Justicia de EE.UU. condena a intermediario por asesinato de senador colombiano y mantiene investigación preliminar sobre Petro
Por Redacción
Nueva York, 21 de marzo de 2026.- La justicia federal en Estados Unidos dictó una condena de 22 años y cuatro meses de prisión contra Simeón Pérez Marroquín, alias ‘El Viejo’, por su participación en el homicidio agravado del senador colombiano Miguel Uribe Turbay, mientras se mantiene activa una investigación preliminar sobre posibles vínculos del presidente Gustavo Petro con estructuras de narcotráfico. Los hechos judiciales ocurrieron en el distrito de Nueva York, donde un tribunal determinó la responsabilidad penal del intermediario en el crimen que conmocionó a la política colombiana.

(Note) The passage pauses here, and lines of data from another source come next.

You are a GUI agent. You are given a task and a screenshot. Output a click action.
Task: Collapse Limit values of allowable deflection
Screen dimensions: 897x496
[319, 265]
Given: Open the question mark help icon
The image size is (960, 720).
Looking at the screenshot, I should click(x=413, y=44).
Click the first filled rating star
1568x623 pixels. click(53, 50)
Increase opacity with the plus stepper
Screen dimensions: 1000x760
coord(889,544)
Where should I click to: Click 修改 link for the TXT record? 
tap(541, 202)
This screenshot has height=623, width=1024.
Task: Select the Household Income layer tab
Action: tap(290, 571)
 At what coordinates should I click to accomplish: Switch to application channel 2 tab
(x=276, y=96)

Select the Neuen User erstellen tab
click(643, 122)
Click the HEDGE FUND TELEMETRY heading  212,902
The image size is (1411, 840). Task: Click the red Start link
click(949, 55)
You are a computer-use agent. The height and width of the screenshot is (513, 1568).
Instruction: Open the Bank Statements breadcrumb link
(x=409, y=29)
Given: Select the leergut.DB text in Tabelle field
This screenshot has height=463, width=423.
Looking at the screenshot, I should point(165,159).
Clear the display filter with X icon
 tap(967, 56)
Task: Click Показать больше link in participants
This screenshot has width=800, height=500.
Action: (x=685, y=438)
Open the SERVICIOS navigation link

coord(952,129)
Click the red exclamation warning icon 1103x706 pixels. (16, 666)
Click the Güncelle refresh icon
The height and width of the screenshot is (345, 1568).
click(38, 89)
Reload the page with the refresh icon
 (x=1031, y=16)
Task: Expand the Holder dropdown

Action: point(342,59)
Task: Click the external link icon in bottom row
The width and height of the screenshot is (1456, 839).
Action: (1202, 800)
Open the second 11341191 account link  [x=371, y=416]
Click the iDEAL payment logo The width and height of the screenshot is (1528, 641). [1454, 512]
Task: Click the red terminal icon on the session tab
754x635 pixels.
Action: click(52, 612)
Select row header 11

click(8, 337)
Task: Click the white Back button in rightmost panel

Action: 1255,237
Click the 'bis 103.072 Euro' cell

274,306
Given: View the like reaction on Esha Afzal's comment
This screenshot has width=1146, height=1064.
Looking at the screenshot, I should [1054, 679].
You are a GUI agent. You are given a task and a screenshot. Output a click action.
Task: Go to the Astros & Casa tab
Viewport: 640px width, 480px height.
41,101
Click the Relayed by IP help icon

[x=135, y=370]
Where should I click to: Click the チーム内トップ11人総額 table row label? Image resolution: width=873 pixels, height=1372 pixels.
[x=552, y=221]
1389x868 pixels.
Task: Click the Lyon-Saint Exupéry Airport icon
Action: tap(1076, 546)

La sentencia impuesta a Pérez Marroquín cierra un capítulo significativo del caso relacionado con la muerte del legislador, en el cual también estuvieron involucrados Elder José Arteaga Hernández, alias ‘Chipi’, y Katherine Andrea Martínez Martínez, según los registros de los procesos legales. La Fiscalía colombiana ha seguido de cerca las actuaciones judiciales en territorio estadounidense que derivaron en esta pena privativa de libertad para el acusado principal por el delito de homicidio.
De manera paralela, reportes de prensa indican que fiscales estadounidenses llevan a cabo una indagación en fase temprana respecto al mandatario Gustavo Petro. Las autoridades evalúan supuestos contactos con redes de narcotráfico y posibles financiamientos irregulares durante su campaña presidencial, aunque hasta el momento no existen cargos formales en su contra ni se ha establecido que el presidente sea el objetivo central de la pesquisa.
La información disponible señala que la investigación sobre Petro se encuentra en un estadio inicial, sin que se hayan presentado públicamente pruebas concluyentes o evidencia concreta que vincule directamente al jefe de Estado con las actividades ilícitas bajo escrutinio. Medios internacionales como The New York Times han documentado la existencia de estas diligencias preliminares, enfatizando la falta de acusaciones oficiales al día de hoy.
Estos dos frentes judiciales marcan un momento complejo en las relaciones bilaterales y en el escenario político de Colombia, donde convergen una condena firme por un crimen de alto perfil y la sombra de una investigación abierta contra el ejecutivo. Las autoridades competentes en Nueva York continúan con los procedimientos legales establecidos, mientras se espera que se definan los alcances finales de la indagación relacionada con el financiamiento de la campaña presidencial.